PROVIDED RECORDS START

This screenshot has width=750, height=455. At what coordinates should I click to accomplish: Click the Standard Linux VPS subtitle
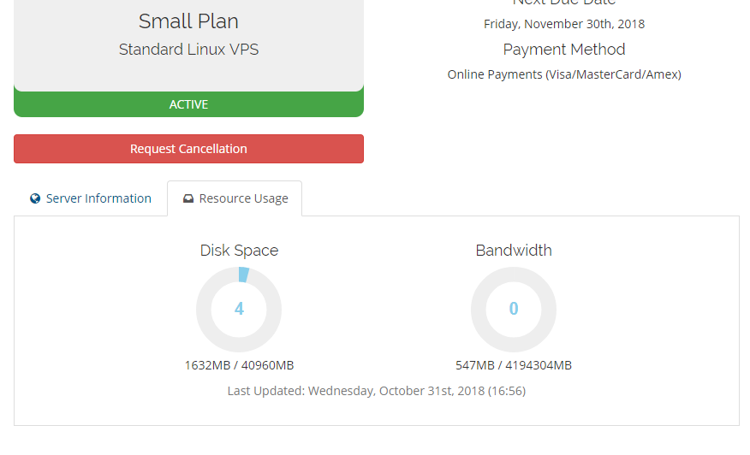point(188,49)
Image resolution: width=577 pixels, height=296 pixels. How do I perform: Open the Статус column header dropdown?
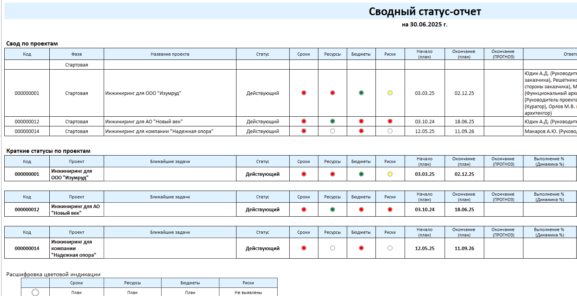262,54
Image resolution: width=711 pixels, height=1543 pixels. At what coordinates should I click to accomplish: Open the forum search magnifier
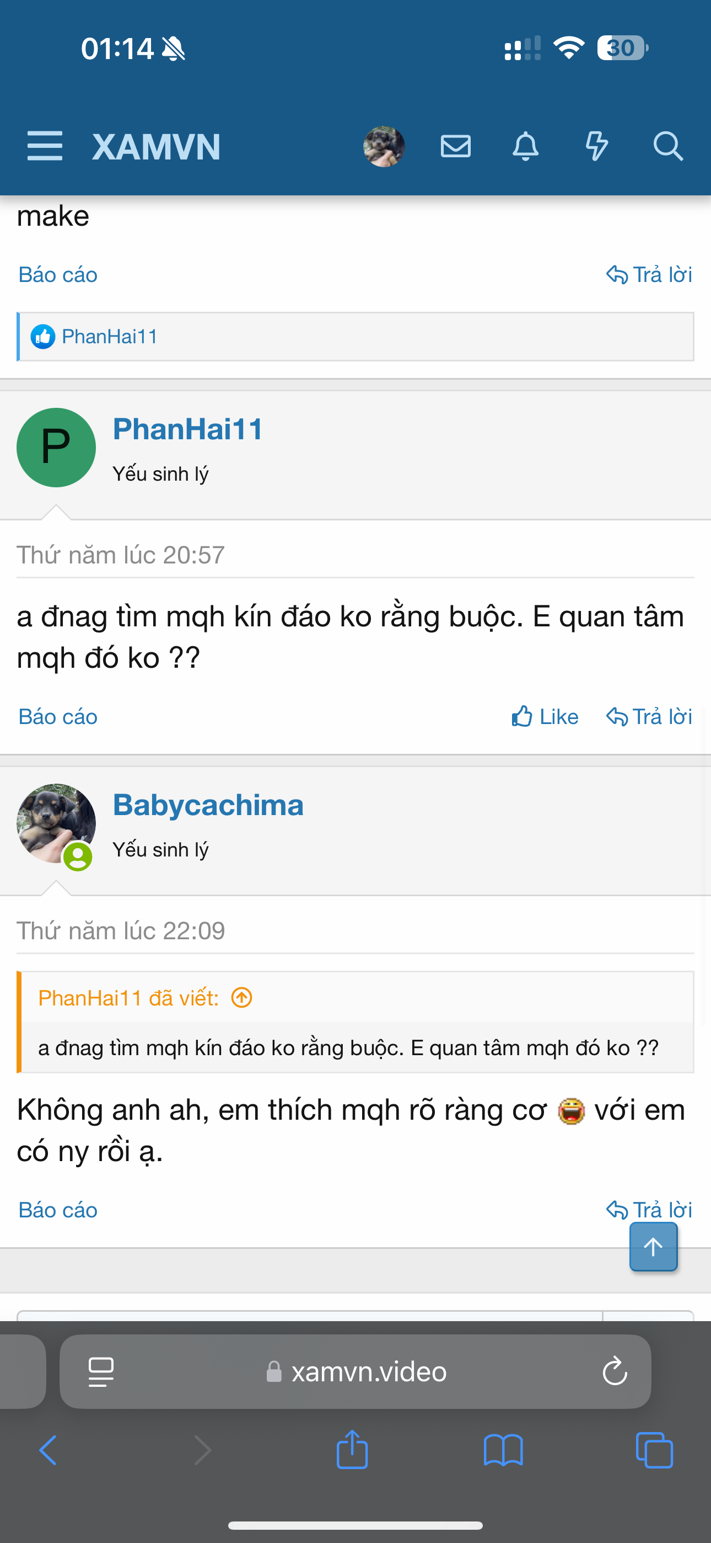667,146
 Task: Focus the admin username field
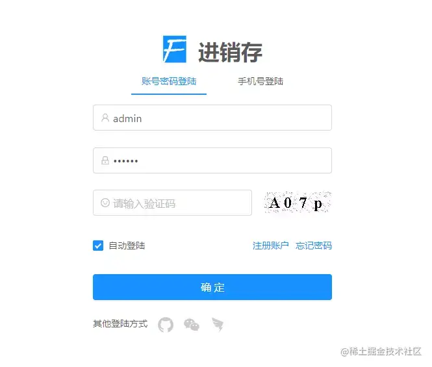coord(212,118)
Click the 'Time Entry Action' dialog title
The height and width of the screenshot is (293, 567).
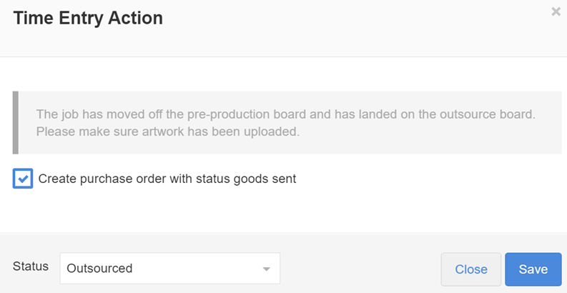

PROVIDED RECORDS END

DESCRIPTION OF THE TASK
Transcribe nothing but the lines from the one containing "Task: Focus the admin username field" through the final line of the records, exactly as written and without pictures.

OUTPUT OF THE EXERCISE
 Task: Focus the admin username field
coord(212,118)
Click the 'Time Entry Action' dialog title
The height and width of the screenshot is (293, 567).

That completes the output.